** Opening Supplied records block **
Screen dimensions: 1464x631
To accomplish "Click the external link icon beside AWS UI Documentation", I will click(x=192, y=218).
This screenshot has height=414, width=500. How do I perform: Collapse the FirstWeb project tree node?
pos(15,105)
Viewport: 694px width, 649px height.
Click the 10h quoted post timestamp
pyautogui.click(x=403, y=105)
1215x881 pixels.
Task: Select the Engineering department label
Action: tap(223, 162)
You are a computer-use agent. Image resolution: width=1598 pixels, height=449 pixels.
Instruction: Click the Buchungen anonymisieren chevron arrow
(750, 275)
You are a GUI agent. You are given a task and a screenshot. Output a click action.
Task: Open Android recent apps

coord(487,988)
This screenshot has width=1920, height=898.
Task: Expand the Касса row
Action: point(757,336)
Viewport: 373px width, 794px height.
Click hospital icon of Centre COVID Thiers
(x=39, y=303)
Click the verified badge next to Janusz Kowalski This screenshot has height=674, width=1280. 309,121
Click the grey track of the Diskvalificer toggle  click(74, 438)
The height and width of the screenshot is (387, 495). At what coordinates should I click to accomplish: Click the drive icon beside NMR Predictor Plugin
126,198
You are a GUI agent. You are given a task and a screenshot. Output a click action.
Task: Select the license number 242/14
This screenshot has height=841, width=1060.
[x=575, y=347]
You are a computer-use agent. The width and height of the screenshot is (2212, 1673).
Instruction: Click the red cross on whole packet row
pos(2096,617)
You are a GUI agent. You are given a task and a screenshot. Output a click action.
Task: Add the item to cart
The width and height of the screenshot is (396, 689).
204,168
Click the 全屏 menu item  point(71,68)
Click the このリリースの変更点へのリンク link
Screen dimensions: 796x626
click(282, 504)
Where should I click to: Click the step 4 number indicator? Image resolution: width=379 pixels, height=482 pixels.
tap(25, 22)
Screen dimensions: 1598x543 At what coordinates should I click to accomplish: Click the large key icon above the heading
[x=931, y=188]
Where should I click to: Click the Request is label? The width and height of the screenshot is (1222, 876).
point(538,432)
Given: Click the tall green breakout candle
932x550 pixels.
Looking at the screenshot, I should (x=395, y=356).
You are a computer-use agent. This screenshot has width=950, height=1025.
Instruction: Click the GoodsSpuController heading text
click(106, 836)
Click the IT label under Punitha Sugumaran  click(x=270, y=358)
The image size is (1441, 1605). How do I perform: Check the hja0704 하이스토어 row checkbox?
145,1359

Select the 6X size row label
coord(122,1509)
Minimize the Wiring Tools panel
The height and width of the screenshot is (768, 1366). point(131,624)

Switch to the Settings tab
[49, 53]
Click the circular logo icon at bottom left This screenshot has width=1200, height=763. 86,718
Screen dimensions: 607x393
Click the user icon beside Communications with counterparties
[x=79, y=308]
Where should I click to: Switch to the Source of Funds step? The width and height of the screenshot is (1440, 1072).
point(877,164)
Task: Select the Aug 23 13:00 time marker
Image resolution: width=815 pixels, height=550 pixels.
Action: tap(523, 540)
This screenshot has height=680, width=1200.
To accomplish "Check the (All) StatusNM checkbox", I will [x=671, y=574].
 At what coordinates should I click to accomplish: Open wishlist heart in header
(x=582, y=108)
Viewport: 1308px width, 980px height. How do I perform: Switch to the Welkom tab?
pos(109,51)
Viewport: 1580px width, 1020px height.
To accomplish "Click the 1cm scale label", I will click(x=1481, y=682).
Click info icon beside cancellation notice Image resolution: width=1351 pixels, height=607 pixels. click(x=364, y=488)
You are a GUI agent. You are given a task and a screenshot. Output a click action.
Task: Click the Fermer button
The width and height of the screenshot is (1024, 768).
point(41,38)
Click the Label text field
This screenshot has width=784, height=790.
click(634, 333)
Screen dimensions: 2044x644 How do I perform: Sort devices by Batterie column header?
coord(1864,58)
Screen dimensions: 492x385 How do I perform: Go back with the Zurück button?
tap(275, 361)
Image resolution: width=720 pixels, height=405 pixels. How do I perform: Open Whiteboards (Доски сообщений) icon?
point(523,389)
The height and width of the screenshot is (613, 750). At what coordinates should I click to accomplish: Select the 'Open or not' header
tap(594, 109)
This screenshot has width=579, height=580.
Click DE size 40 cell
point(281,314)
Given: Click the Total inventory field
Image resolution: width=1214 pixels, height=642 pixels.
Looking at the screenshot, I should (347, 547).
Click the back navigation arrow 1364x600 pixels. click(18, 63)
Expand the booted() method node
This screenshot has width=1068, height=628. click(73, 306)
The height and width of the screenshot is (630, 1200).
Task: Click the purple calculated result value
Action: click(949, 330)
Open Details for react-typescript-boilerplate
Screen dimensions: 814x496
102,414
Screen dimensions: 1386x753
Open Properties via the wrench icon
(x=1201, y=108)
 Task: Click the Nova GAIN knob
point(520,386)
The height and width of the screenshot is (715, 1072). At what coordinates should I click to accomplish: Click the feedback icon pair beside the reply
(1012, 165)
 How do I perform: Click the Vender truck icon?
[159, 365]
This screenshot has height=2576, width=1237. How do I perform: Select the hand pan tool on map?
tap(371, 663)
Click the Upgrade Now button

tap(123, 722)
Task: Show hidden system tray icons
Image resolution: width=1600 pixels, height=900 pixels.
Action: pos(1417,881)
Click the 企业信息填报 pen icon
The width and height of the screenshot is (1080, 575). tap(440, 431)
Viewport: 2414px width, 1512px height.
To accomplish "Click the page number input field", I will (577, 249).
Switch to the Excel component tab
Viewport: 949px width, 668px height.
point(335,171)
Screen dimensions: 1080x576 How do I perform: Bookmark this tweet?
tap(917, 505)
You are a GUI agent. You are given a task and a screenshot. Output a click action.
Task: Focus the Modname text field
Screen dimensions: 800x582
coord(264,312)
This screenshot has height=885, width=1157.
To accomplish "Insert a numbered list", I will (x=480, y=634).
** Closing Supplied records block **
Instructions to follow
Retype each line of the material above exactly.

Written solution
Screen dimensions: 1464x631
To accomplish "Click the external link icon beside AWS UI Documentation", I will click(x=192, y=218).
This screenshot has height=414, width=500. How do I perform: Collapse the FirstWeb project tree node?
pos(15,105)
Viewport: 694px width, 649px height.
Click the 10h quoted post timestamp
pyautogui.click(x=403, y=105)
1215x881 pixels.
Task: Select the Engineering department label
Action: tap(223, 162)
You are a computer-use agent. Image resolution: width=1598 pixels, height=449 pixels.
Instruction: Click the Buchungen anonymisieren chevron arrow
(750, 275)
You are a GUI agent. You are given a task and a screenshot. Output a click action.
Task: Open Android recent apps

coord(487,988)
This screenshot has width=1920, height=898.
Task: Expand the Касса row
Action: point(757,336)
Viewport: 373px width, 794px height.
Click hospital icon of Centre COVID Thiers
(x=39, y=303)
Click the verified badge next to Janusz Kowalski This screenshot has height=674, width=1280. 309,121
Click the grey track of the Diskvalificer toggle  click(74, 438)
The height and width of the screenshot is (387, 495). At what coordinates should I click to accomplish: Click the drive icon beside NMR Predictor Plugin
126,198
You are a GUI agent. You are given a task and a screenshot. Output a click action.
Task: Select the license number 242/14
This screenshot has height=841, width=1060.
[x=575, y=347]
You are a computer-use agent. The width and height of the screenshot is (2212, 1673).
Instruction: Click the red cross on whole packet row
pos(2096,617)
You are a GUI agent. You are given a task and a screenshot. Output a click action.
Task: Add the item to cart
The width and height of the screenshot is (396, 689).
204,168
Click the 全屏 menu item  point(71,68)
Click the このリリースの変更点へのリンク link
Screen dimensions: 796x626
click(282, 504)
Where should I click to: Click the step 4 number indicator? Image resolution: width=379 pixels, height=482 pixels.
tap(25, 22)
Screen dimensions: 1598x543 At what coordinates should I click to accomplish: Click the large key icon above the heading
[x=931, y=188]
Where should I click to: Click the Request is label? The width and height of the screenshot is (1222, 876).
point(538,432)
Given: Click the tall green breakout candle
932x550 pixels.
Looking at the screenshot, I should (x=395, y=356).
You are a computer-use agent. This screenshot has width=950, height=1025.
Instruction: Click the GoodsSpuController heading text
click(106, 836)
Click the IT label under Punitha Sugumaran  click(x=270, y=358)
The image size is (1441, 1605). How do I perform: Check the hja0704 하이스토어 row checkbox?
145,1359

Select the 6X size row label
coord(122,1509)
Minimize the Wiring Tools panel
The height and width of the screenshot is (768, 1366). point(131,624)

Switch to the Settings tab
[49, 53]
Click the circular logo icon at bottom left This screenshot has width=1200, height=763. 86,718
Screen dimensions: 607x393
Click the user icon beside Communications with counterparties
[x=79, y=308]
Where should I click to: Switch to the Source of Funds step? The width and height of the screenshot is (1440, 1072).
point(877,164)
Task: Select the Aug 23 13:00 time marker
Image resolution: width=815 pixels, height=550 pixels.
Action: tap(523, 540)
This screenshot has height=680, width=1200.
To accomplish "Check the (All) StatusNM checkbox", I will [x=671, y=574].
 At what coordinates should I click to accomplish: Open wishlist heart in header
(x=582, y=108)
Viewport: 1308px width, 980px height. How do I perform: Switch to the Welkom tab?
pos(109,51)
Viewport: 1580px width, 1020px height.
To accomplish "Click the 1cm scale label", I will click(x=1481, y=682).
Click info icon beside cancellation notice Image resolution: width=1351 pixels, height=607 pixels. click(x=364, y=488)
You are a GUI agent. You are given a task and a screenshot. Output a click action.
Task: Click the Fermer button
The width and height of the screenshot is (1024, 768).
point(41,38)
Click the Label text field
This screenshot has width=784, height=790.
click(634, 333)
Screen dimensions: 2044x644 How do I perform: Sort devices by Batterie column header?
coord(1864,58)
Screen dimensions: 492x385 How do I perform: Go back with the Zurück button?
tap(275, 361)
Image resolution: width=720 pixels, height=405 pixels. How do I perform: Open Whiteboards (Доски сообщений) icon?
point(523,389)
The height and width of the screenshot is (613, 750). At what coordinates should I click to accomplish: Select the 'Open or not' header
tap(594, 109)
This screenshot has width=579, height=580.
Click DE size 40 cell
point(281,314)
Given: Click the Total inventory field
Image resolution: width=1214 pixels, height=642 pixels.
Looking at the screenshot, I should (347, 547).
Click the back navigation arrow 1364x600 pixels. click(18, 63)
Expand the booted() method node
This screenshot has width=1068, height=628. click(73, 306)
The height and width of the screenshot is (630, 1200).
Task: Click the purple calculated result value
Action: click(949, 330)
Open Details for react-typescript-boilerplate
Screen dimensions: 814x496
102,414
Screen dimensions: 1386x753
Open Properties via the wrench icon
(x=1201, y=108)
 Task: Click the Nova GAIN knob
point(520,386)
The height and width of the screenshot is (715, 1072). At what coordinates should I click to accomplish: Click the feedback icon pair beside the reply
(1012, 165)
 How do I perform: Click the Vender truck icon?
[159, 365]
This screenshot has height=2576, width=1237. How do I perform: Select the hand pan tool on map?
tap(371, 663)
Click the Upgrade Now button

tap(123, 722)
Task: Show hidden system tray icons
Image resolution: width=1600 pixels, height=900 pixels.
Action: pos(1417,881)
Click the 企业信息填报 pen icon
The width and height of the screenshot is (1080, 575). tap(440, 431)
Viewport: 2414px width, 1512px height.
To accomplish "Click the page number input field", I will (577, 249).
Switch to the Excel component tab
Viewport: 949px width, 668px height.
point(335,171)
Screen dimensions: 1080x576 How do I perform: Bookmark this tweet?
tap(917, 505)
You are a GUI agent. You are given a task and a screenshot. Output a click action.
Task: Focus the Modname text field
Screen dimensions: 800x582
coord(264,312)
This screenshot has height=885, width=1157.
To accomplish "Insert a numbered list", I will (x=480, y=634).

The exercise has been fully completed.